* Page excerpt:
--- begin ---

In practice, a non-discrete measure is often approximated by a discrete measure and the Kantorovich problem is solved through the linear programming optimization expressed in Equation (6).

3) Basic properties

Consider a transportation cost c(x, y) which is continuous and bounded from below. Given two signals I₀ and I₁ as above there always exists a transportation plan minimizing (4). This holds for both when signals I₀ and I₁ are functions and when they are discrete probability distributions [49].

A further important question is regarding the existence of an optimal transport map instead of a plan. Brenier [9] addressed this problem for the special case where c(x, y) = |x − y|². Bernier’s results was later relaxed to more general cases by Gangbo and McCann [20], which led to the following theorem:

Theorem

Let I₀ and I₁ be nonnegative functions of same total mass and with bounded support. When c(x, y) = h(x − y) for some strictly convex function h then there exists a unique optimal transportation map f^∗ minimizing (1). In addition, the optimal transport plan is unique, and given by (5). Moreover if c(x, y) = |x − y|² then there exists a (unique up to adding a constant) convex function ϕ such that f^∗ = ∇ϕ. A proof is available in [20, 49].

B. Optimal Mass Transport: Geometric properties

1) Wasserstein metric

Let Ω be a bounded subset of ℝ^d on which the signals are defined. For signals (d = 1) or images (d = 2), this can simply be the space [0, 1]^d, for example. Let P(Ω) be the set of probability densities supported on Ω. The p-Wasserstein metric, W_p, for p ≥ 1 on P(Ω) is then defined as using the optimal transportation problem (4) with the cost function c(x, y) = |x − y|^p. For I₀ and I₁ in P(Ω),

W_{p} (I_{0}, I_{1}) = {(\inf_{γ \in M P} \int_{Ω \times Ω} {| x - y |}^{p} d γ (x, y))}^{\frac{1}{p}} .

--- end ---

* Records shown:
--- begin ---

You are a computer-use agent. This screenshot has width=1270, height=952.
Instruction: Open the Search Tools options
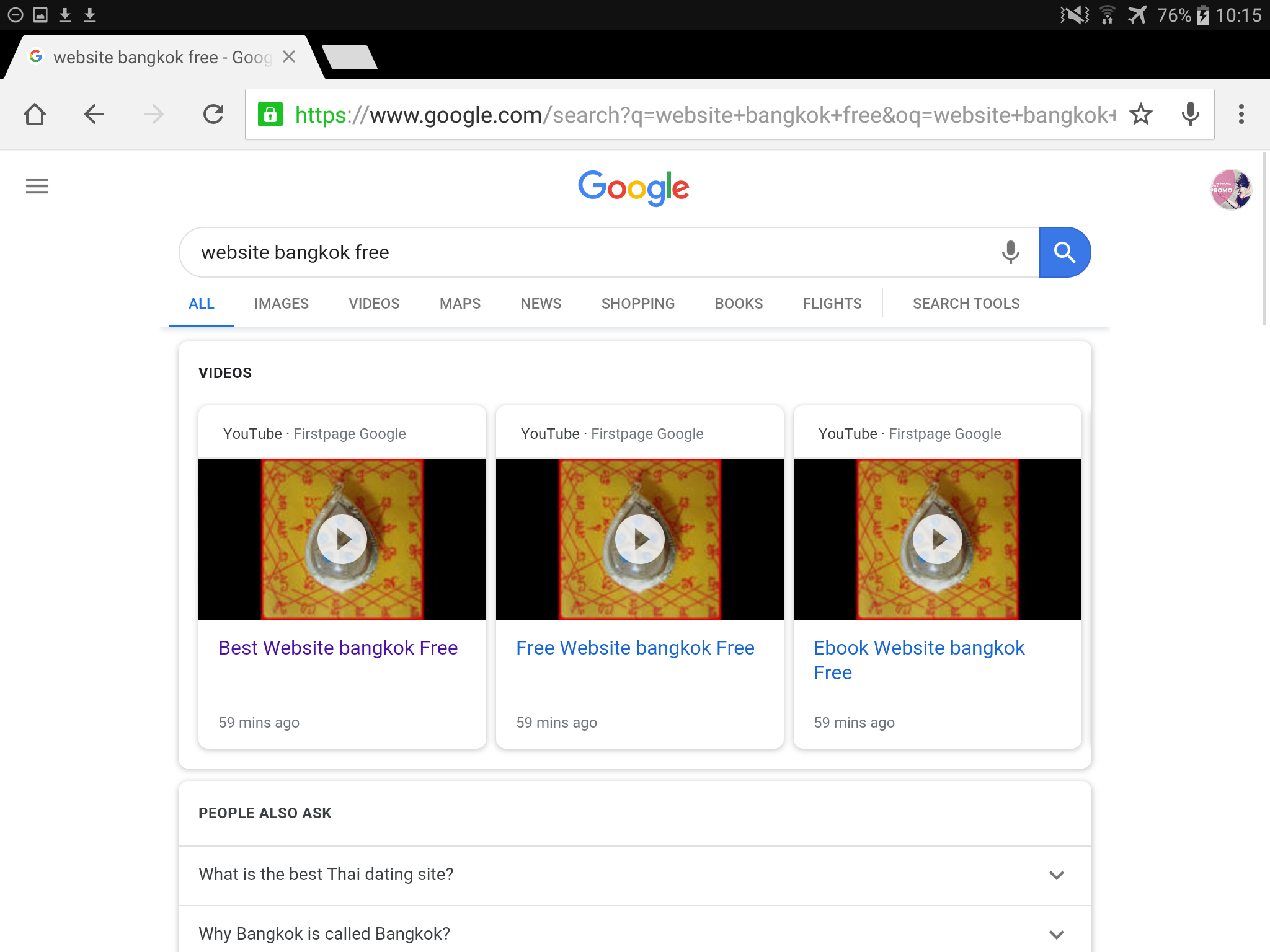point(966,304)
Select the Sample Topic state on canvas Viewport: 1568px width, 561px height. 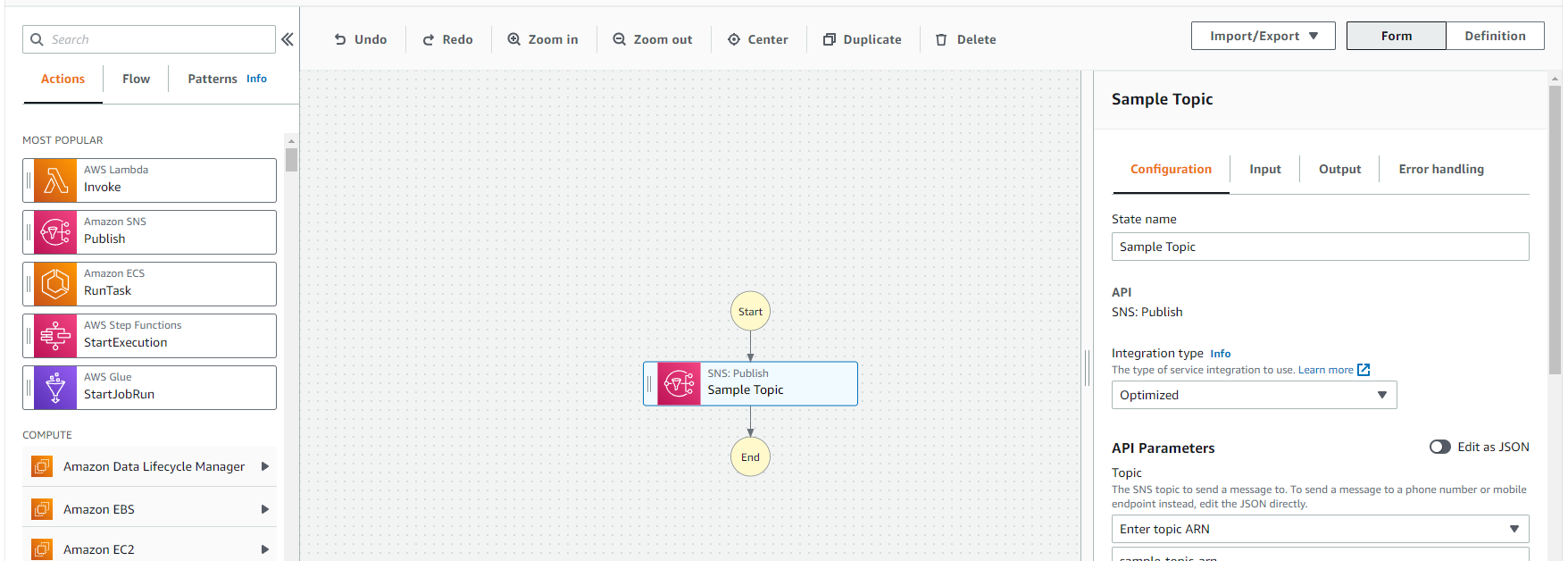(750, 383)
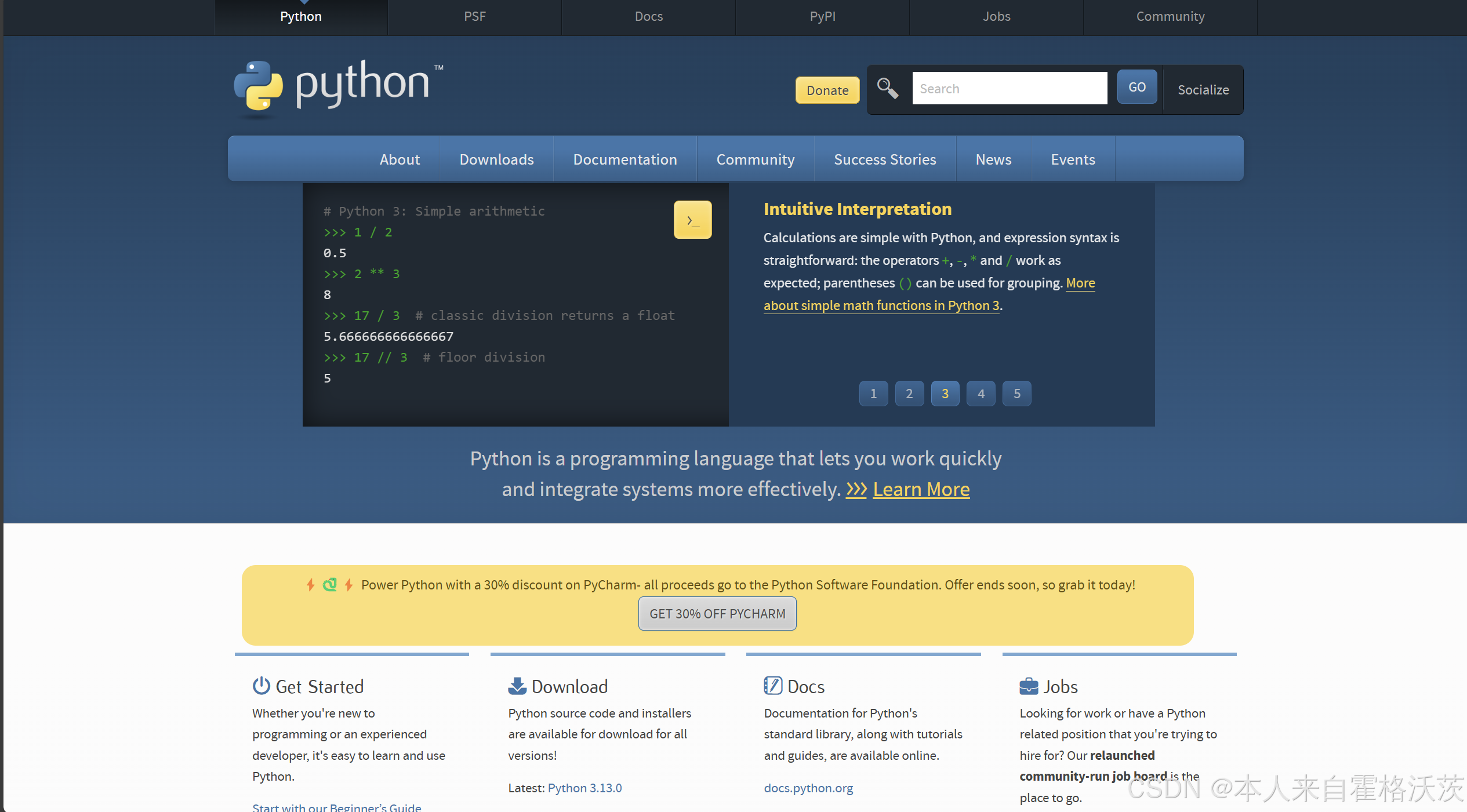1467x812 pixels.
Task: Switch to the PSF top tab
Action: [x=474, y=16]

--- end ---

* The task: From the optimal transport excerpt above, copy the passage that starts at "3) Basic properties" and ends at "probability distributions [49].", with no changes.

* Correct output:
3) Basic properties

Consider a transportation cost c(x, y) which is continuous and bounded from below. Given two signals I₀ and I₁ as above there always exists a transportation plan minimizing (4). This holds for both when signals I₀ and I₁ are functions and when they are discrete probability distributions [49].